[Start INPUT MATERIAL]
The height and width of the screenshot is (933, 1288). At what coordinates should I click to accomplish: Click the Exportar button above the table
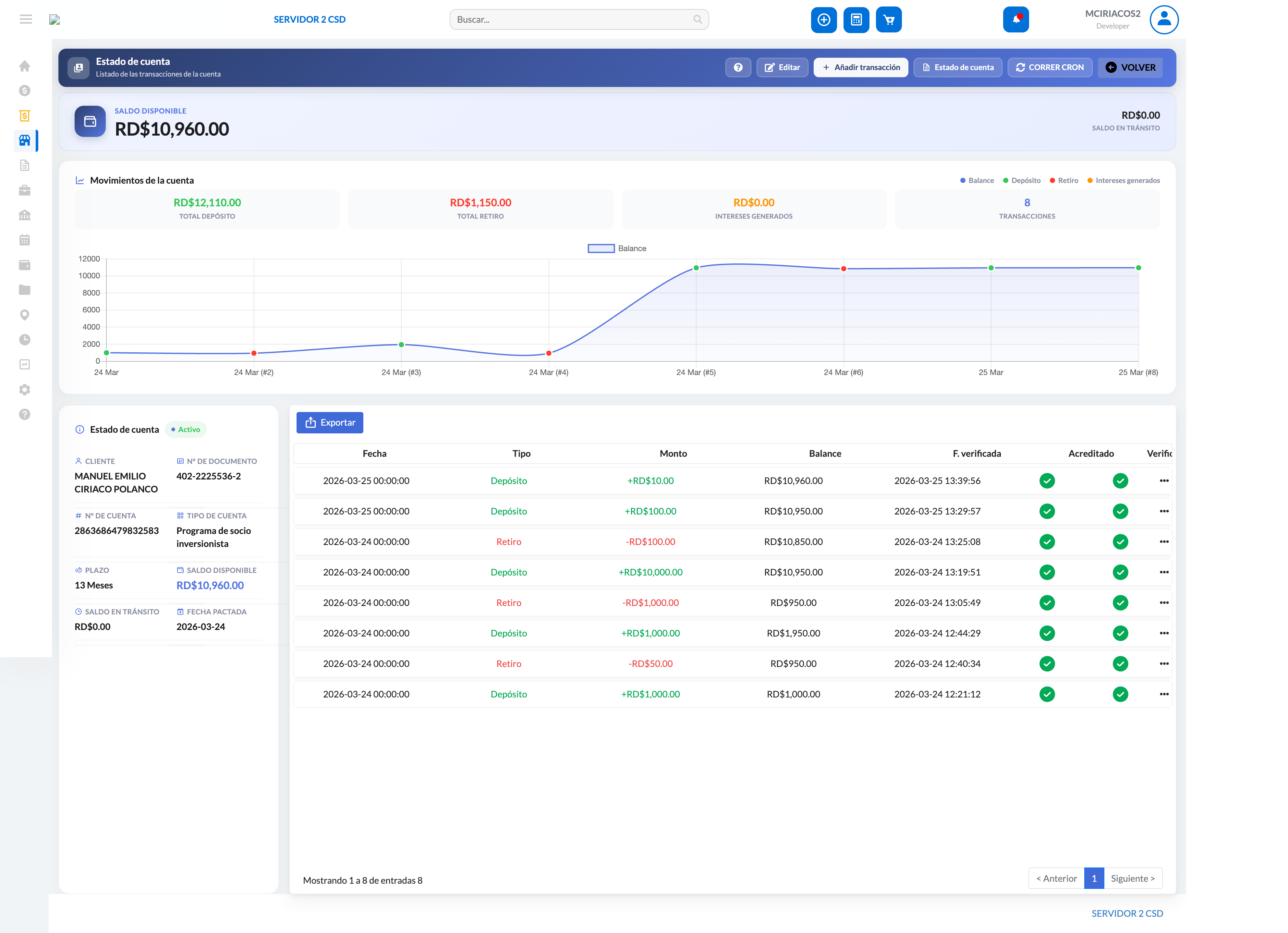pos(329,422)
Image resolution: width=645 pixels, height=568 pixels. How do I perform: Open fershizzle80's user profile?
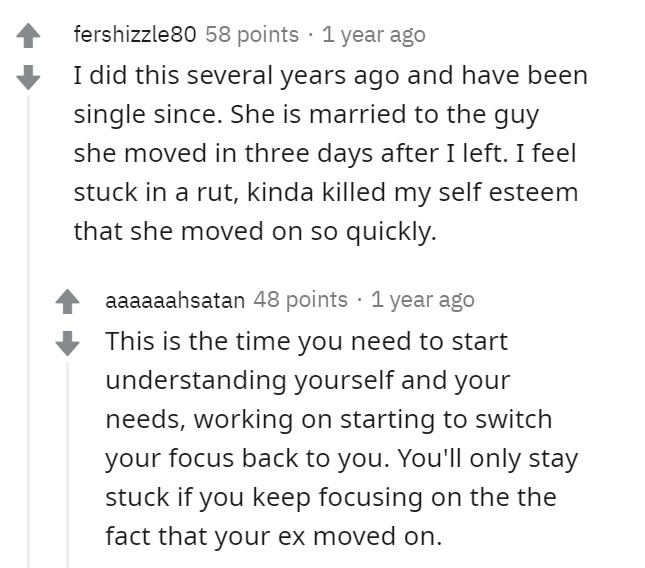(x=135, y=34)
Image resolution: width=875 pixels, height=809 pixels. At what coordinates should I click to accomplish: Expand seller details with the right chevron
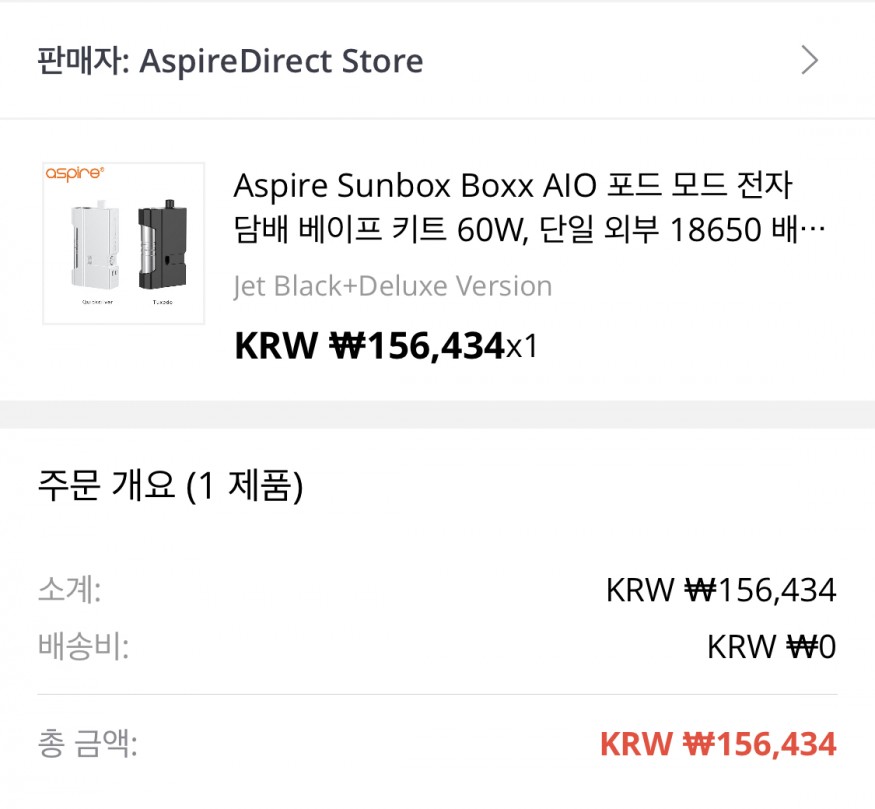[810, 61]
[End INPUT MATERIAL]
[Start INPUT MATERIAL]
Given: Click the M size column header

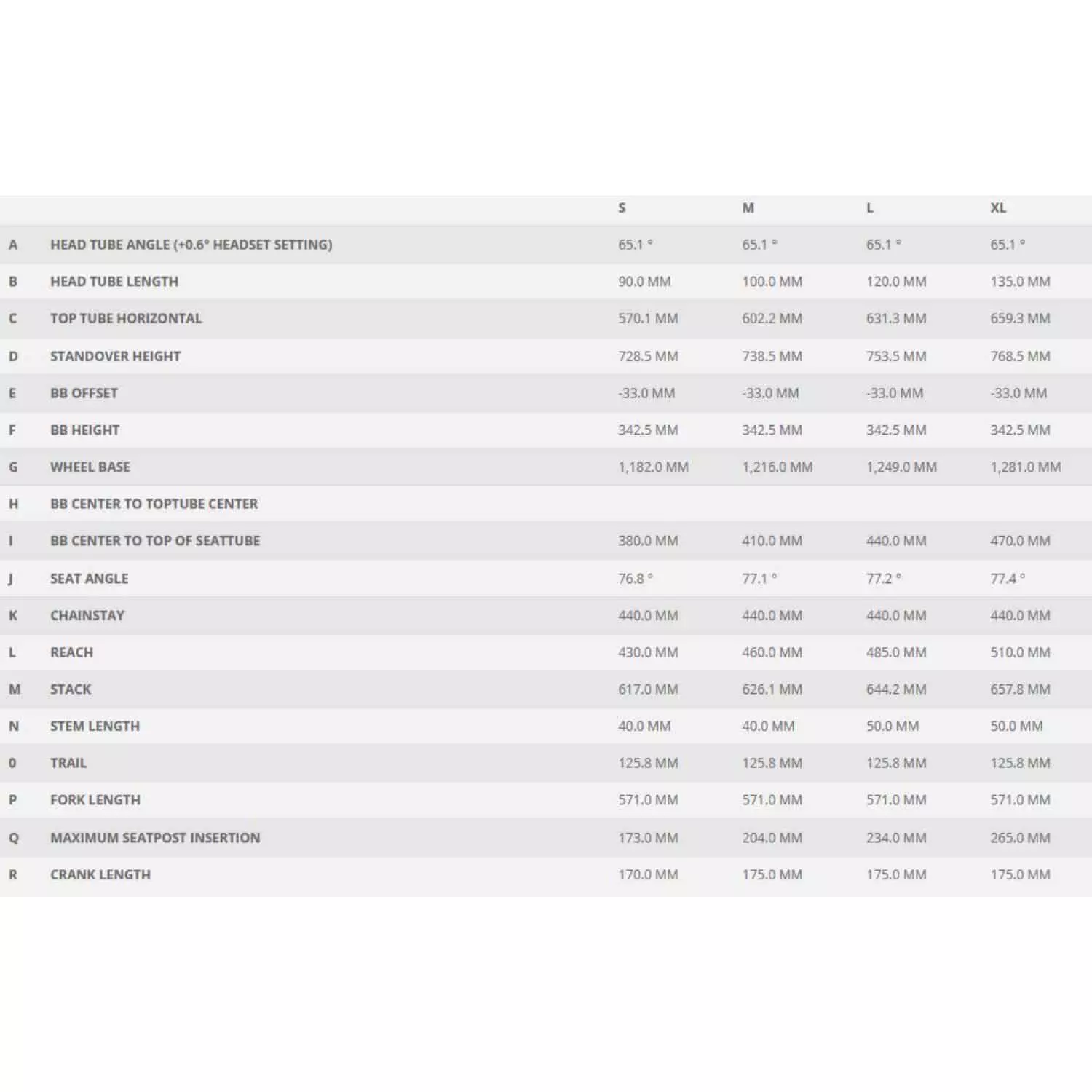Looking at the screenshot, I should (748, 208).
[End INPUT MATERIAL]
> SHORT PROBLEM: Can you give the listing again, starting at the line containing "The height and" and ending at the line containing "(x=135, y=34)", with "screenshot" changed to "image" and everything else left as is? Leave the pictures out.

> THE COMPLETED TASK:
The height and width of the image is (933, 1288). At what coordinates should I click to accomplish: Click the Exportar button above the table
pos(329,422)
Image resolution: width=645 pixels, height=568 pixels. How do I perform: Open fershizzle80's user profile?
(x=135, y=34)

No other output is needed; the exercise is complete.